ENTRIES PROVIDED >>

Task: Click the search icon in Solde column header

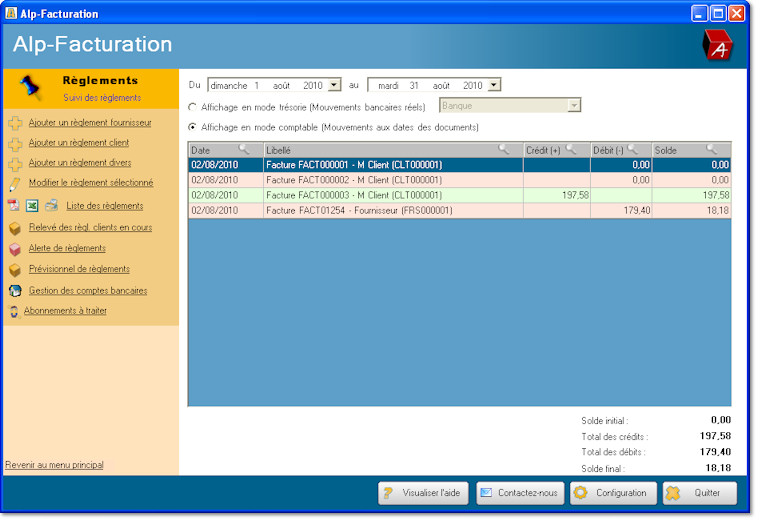Action: pos(712,150)
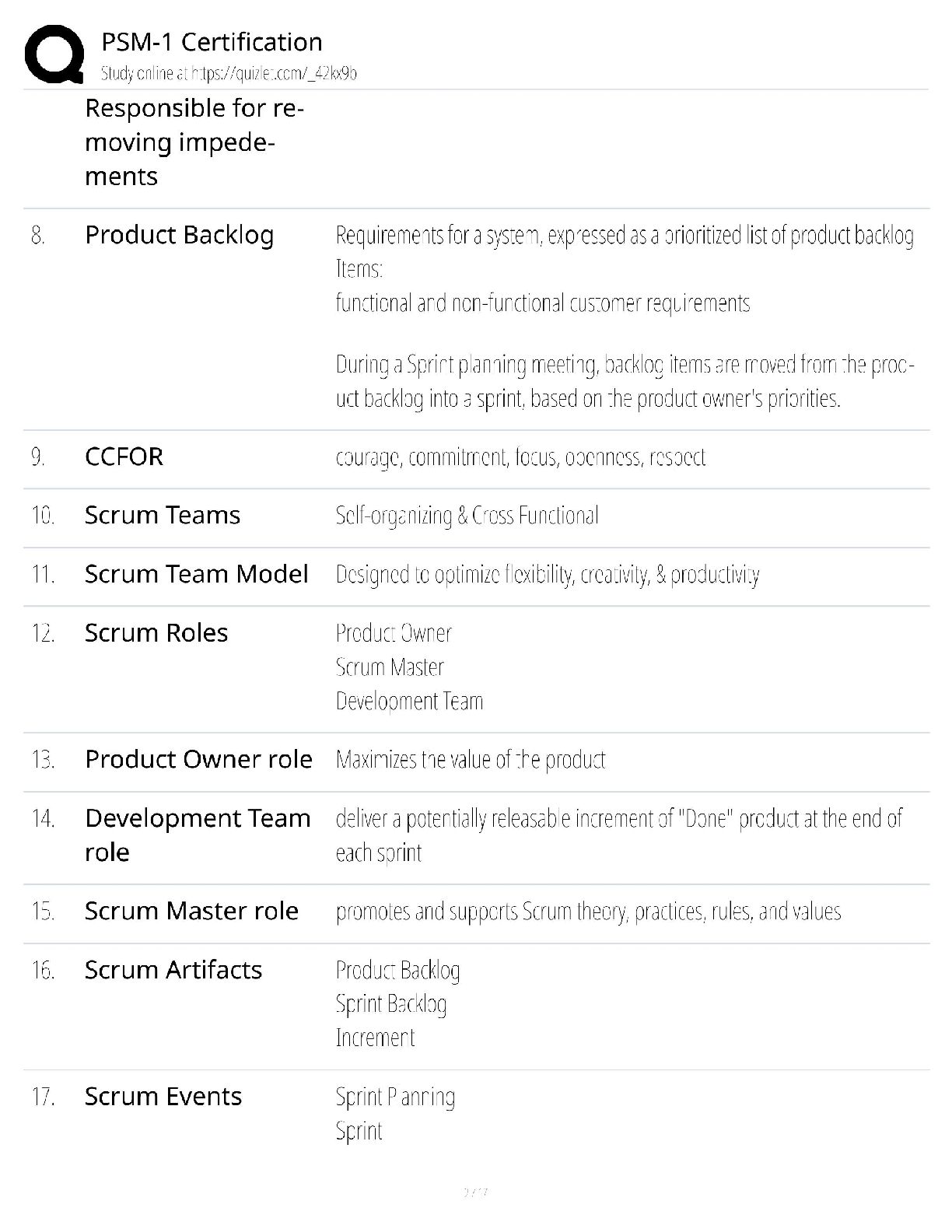The height and width of the screenshot is (1232, 952).
Task: Select the CCFOR term
Action: pyautogui.click(x=124, y=457)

TASK GOAL >> Drop the images; copy every entry above exactly.

ANSWER BOX >>
Task: Click the search icon in Solde column header

Action: pos(712,150)
The height and width of the screenshot is (1232, 952).
Task: Select the CCFOR term
Action: pyautogui.click(x=124, y=457)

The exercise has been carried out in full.